Characterization of signalling and physiologic roles of the class II PI 3-kinases

This Marie Curie post-doctoral fellowship was focused on a family of proteins named phosphoinositide 3-kinases (PI3K). It is known that members of this family of enzymes are overactive in a large number of diseases, including different types of cancer, metabolic syndromes (such as diabetes), and inflammation.

Enzymes in the PI3K pathway are therefore attractive targets for the development of therapies against a large array of diseases. Advancing these developmental efforts will benefit from a better understanding of how PI3Ks modulate the biochemistry of cells in health and disease. Hence, in our project PI3K SYSTEMS BIOLOGY, we decided to characterise, as comprehensively as possible, the biochemical pathways downstream of these proteins. To this end, we took a completely unbiased approach to the biochemical analysis of cells in which the activity of PI3Ks had been modulated by either pharmacological inhibitors or by genetic means.

In-depth analysis of kinase pathways is now possible due to the recent development of techniques based on mass spectrometry. These methods allow the detection and quantification of thousands of phosphorylation sites on proteins in relatively short times. Since, by definition, each phosphorylation site is the result of a kinase activity, these large-scale phosphoproteomics approaches allow investigating kinase signalling without a preconception of the pathways or modules in the biochemical network that may be affected by perturbations to the system.

Prior to the start of this project, several groups had reported the development of different techniques for phosphoproteomics. Published methods for phosphoproteomics required labelling of proteins (either metabolically or chemically) with amino acids or tags enriched with heavy isotopes of carbon and nitrogen. These methods, although useful in other contexts, were not completely suitable for this project because we needed to compare large number of samples and we also wished to analyse the role of signalling enzymes in primary tissues. Therefore, the first part of the project involved the refinement of biochemical extraction procedures for enrichment phosphopeptides in a reproducible manner. Such phosphopeptides could then be quantified reliably using label-free techniques based on mass spectrometry (Montoya et al., Methods 2011). We also modified a computer programme, termed Pescal, which the host group had written for the analysis of mass spectrometry data. This improvement consisted in comparing the theoretical isotopic distribution of peptide masses to the calculated ones, thus providing the basis for more accurate analysis. Overall, these developmental efforts contributed to add robustness to a workflow for label-free phosphoproteomics which was then used for the rest of this project. Importantly, in addition to contributing to the work of this project, this refined technology was also used by other members of the host group and by the host department, including other Marie Curie projects.

The technology that this project contributed to refine was licensed to a company named 'Activiomics' (see http://www.activiomics.com online for further details). This is a spin-out from the host university which offers phosphoproteomics analyses services to biotechnology and pharmaceutical client companies. Therefore, this project also had a positive impact on European Union (EU)'s competitiveness in the biotechnology sector.

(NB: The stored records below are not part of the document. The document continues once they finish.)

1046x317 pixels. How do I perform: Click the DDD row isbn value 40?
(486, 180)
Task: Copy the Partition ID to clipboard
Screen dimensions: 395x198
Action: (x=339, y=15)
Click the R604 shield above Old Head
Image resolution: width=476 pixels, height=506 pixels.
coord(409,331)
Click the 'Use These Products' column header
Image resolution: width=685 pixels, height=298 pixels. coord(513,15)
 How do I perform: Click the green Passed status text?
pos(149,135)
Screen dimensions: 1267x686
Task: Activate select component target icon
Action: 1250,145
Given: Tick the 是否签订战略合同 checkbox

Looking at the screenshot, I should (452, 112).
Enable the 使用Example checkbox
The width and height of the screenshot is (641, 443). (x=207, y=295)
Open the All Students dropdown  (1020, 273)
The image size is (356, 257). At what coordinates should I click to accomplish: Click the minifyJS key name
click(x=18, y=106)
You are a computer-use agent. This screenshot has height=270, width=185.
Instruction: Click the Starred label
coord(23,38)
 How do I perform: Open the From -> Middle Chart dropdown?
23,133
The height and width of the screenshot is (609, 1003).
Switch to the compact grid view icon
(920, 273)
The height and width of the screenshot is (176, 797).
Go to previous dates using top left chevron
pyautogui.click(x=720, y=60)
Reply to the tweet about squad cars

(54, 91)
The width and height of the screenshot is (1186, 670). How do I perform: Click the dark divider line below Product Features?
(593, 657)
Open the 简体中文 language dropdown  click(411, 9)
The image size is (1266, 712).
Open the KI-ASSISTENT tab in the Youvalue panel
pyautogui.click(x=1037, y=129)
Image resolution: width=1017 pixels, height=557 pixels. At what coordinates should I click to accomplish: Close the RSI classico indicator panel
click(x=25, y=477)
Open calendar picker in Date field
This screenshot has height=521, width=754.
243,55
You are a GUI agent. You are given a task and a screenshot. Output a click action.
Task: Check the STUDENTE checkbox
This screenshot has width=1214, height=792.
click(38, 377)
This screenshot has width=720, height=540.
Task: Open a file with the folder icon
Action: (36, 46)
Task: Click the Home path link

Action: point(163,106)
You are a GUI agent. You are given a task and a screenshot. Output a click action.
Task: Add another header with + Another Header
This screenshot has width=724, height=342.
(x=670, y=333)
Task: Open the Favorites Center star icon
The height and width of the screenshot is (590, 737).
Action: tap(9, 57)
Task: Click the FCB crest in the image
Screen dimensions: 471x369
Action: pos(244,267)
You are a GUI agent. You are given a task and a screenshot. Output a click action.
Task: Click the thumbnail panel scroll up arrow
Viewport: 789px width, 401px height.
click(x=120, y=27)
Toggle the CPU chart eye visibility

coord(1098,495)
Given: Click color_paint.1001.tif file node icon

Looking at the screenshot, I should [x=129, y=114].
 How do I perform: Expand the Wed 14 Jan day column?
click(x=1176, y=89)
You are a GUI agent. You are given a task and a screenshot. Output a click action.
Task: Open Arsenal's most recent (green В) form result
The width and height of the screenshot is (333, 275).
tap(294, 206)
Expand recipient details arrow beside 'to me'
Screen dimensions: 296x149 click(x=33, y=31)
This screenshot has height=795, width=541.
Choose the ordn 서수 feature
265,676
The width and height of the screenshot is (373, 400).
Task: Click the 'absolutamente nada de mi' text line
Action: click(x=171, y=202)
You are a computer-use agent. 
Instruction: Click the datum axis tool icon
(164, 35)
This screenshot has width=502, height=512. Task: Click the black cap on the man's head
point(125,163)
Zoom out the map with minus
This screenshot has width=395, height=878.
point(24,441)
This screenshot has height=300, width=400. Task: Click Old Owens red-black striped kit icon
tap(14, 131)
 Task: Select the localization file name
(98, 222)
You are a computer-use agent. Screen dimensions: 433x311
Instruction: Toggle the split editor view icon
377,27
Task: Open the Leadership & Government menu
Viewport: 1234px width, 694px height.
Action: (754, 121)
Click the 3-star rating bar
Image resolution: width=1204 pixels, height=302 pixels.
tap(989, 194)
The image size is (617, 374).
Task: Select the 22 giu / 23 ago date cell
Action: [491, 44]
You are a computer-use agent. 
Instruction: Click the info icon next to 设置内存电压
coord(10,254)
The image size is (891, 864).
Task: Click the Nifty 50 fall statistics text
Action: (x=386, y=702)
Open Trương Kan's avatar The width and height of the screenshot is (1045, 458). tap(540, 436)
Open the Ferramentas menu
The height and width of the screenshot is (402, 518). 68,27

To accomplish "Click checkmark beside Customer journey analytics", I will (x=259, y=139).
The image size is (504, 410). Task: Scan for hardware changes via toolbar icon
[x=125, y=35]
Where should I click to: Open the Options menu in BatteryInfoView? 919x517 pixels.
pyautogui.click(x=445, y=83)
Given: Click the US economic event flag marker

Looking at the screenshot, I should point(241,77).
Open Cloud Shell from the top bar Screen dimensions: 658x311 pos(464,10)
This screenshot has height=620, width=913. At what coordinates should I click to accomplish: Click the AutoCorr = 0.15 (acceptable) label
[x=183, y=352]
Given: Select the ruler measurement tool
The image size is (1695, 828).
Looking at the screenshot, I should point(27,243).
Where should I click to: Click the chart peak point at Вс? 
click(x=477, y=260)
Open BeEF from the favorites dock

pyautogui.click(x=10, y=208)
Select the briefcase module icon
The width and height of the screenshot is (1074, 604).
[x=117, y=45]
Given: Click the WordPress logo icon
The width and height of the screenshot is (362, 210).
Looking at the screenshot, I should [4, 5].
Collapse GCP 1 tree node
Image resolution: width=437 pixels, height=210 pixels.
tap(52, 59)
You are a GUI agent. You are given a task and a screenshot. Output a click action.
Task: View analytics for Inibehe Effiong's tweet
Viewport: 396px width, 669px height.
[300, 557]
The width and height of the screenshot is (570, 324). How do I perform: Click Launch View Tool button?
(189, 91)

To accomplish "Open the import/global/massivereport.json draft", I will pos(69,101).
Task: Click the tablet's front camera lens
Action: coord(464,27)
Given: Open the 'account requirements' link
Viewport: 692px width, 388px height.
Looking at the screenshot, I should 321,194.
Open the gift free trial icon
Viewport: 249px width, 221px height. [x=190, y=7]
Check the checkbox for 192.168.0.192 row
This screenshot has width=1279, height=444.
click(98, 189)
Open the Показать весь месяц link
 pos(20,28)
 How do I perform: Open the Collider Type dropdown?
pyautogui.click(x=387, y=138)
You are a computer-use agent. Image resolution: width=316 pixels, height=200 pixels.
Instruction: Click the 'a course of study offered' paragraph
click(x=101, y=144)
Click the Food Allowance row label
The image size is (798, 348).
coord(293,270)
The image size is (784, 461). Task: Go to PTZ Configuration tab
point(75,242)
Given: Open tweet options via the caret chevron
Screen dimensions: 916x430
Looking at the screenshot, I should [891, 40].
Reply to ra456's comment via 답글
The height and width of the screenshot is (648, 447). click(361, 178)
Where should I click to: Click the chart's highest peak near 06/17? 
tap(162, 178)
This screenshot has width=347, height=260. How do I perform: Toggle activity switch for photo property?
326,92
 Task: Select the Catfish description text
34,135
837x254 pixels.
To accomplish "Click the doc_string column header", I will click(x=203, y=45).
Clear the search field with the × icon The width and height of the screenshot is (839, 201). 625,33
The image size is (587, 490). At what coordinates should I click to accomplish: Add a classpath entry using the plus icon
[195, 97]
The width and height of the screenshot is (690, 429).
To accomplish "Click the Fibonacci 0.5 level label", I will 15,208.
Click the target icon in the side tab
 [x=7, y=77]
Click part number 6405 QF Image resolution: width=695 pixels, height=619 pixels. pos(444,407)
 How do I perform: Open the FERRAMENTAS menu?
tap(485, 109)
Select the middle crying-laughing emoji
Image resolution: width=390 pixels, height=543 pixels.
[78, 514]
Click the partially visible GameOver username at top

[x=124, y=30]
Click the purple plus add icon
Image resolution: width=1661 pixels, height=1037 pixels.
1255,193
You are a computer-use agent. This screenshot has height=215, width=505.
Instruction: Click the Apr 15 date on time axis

As for the biochemical research directly related to this project, we identified several novel phosphorylation sites modulated by different inhibitors that target specific PI3K isoforms in cells derived from mice. These results are currently being collated into a research paper for publication.

We also identified novel phosphorylation sites downstream of PI3K inhibitors (and inhibitors of kinases in pathways parallel to PI3K) in leukemia cells. This work (Alcolea et al., MCP 2012) showed that sensitivity of resistance of cancer cells to kinase inhibitors is not solely dependent on the activity of the pathway being targeted, and that the activity of parallel kinase pathways contributes to how well cell cancer cells respond to therapies that target the kinase network. Measuring the activities of kinase pathways within the network as comprehensively as possible (potentially using techniques similar to those derived from this and other projects in the host laboratory) would be beneficial in predicting the best therapy for each cancer patient.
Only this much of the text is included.